Au quatrième jour, entre les coups de boule, le lancement d’une balle d’argent et l’épreuve physique des lycéens ; je me suis rendu compte que j’avais gagné quelque chose, le son m’est entré dans les yeux. J’ai pu voir à travers le son. J’étais une personne qui s’est donnée volontiers au visuel. Le son a été subordonné, toujours derrière le visuel. Mais il peut être aussi plastique que l’argile.

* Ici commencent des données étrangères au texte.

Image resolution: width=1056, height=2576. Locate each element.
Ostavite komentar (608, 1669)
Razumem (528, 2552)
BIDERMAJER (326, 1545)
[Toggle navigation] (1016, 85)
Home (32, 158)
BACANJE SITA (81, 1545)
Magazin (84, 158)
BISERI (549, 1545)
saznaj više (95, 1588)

Soulignez que les sons onomatopéiques sont pour la plupart ancrés dans votre langue, votre culture, mais qu’ils sont aussi appris ou rejetés. Les mouvements du corps, les gestes, les sons de la bouche font partie du dialogue, ils communiquent. Et les activités telles que le travail, le sport et les loisirs sont une façon d’urbaniser l’espace. Et dans l’urbanisation de l’espace, il y a place pour d’autres manières de le construire. Cela soulève des questions sur la façon dont je me rapporte à cet espace, sur la façon dont l’autre fait des liens avec mon rapport el son rapport à lui, autrement dit le dialogue entre trois ou plus objets solides.